The Ark by Lodewijk Tieling (active ca. 1695-1700)
This is The Ark, painted around 1700 by the Dutch artist Lodewijk Tieling, and for a very long time, nobody knew it was his. For centuries it was catalogued simply as 'Dutch School, later seventeenth century' until scholars connected it to a 1778 auction record in Leiden, finally securing the attribution to this little-known Amsterdam painter.
Look at the lower half of the canvas. It teems with animals borrowed from the Paradise pictures of Jan Brueghel the Elder and Roelant Savery. Among them, pay attention to the large dark predator placed peacefully among its prey. That quiet coexistence is the theological heart of the image: a preview of the covenant and a world restored.
The painting's composition was inspired by a much older work by Cornelis Snellinck, a Rotterdam painter, though both may have been copying a now-lost original. Tieling himself registered as a citizen of Amsterdam in 1696, and only about twenty pictures are known by or attributed to him. This one is among his largest and most ambitious.

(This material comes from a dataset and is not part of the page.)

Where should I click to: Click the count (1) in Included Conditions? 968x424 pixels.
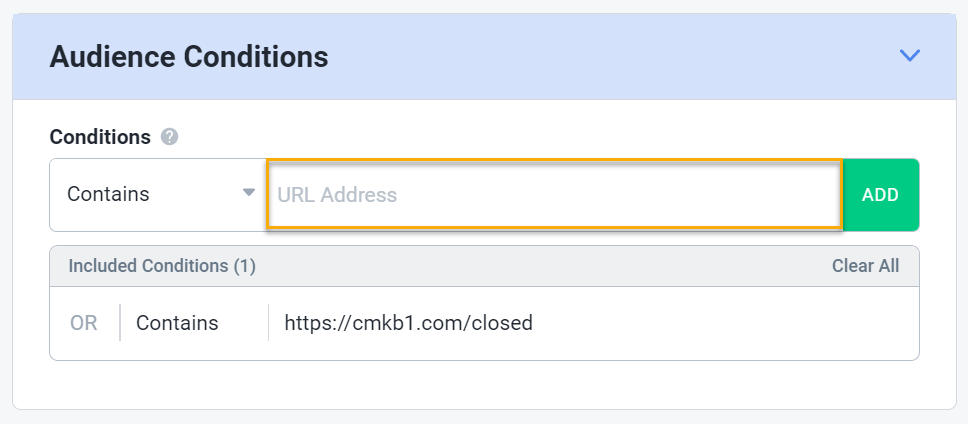coord(245,266)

Its American story is remarkably whole. Samuel Verplanck, a New York merchant, likely bought it in Amsterdam in 1761 during his wedding trip to Judith Crommelin. It remained with their descendants in Fishkill-on-Hudson for over 170 years before James DeLancey Verplanck and John Bayard Rodgers Verplanck donated it to the Metropolitan Museum of Art in 1939. It is currently in The American Wing. Can you imagine living with a four-foot-wide biblical epic over your mantel for seven generations?

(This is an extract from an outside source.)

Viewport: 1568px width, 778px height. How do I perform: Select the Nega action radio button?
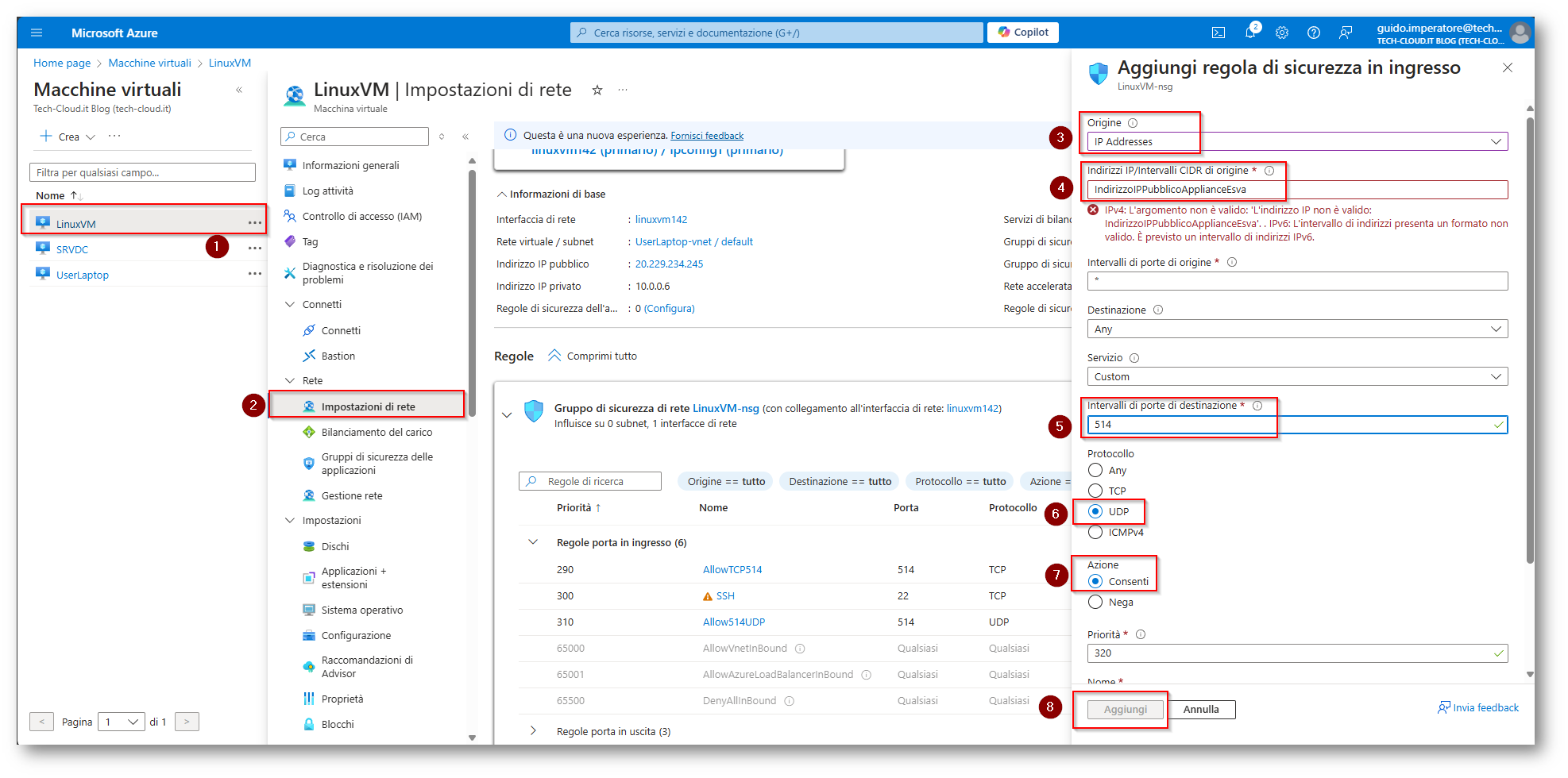1095,602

#arthistory #dutchgoldenage #metmuseum
Details
Transcript
For centuries, no one knew who painted this. It was just 'Dutch School, late 1600s.' Noah directs the loading of the ark. But a 1778 auction record finally solved the mystery. The painter was Lodewijk Tieling. A merchant bought it in Amsterdam in 1761. It stayed in his family until 1939. Then they gave it to the Met.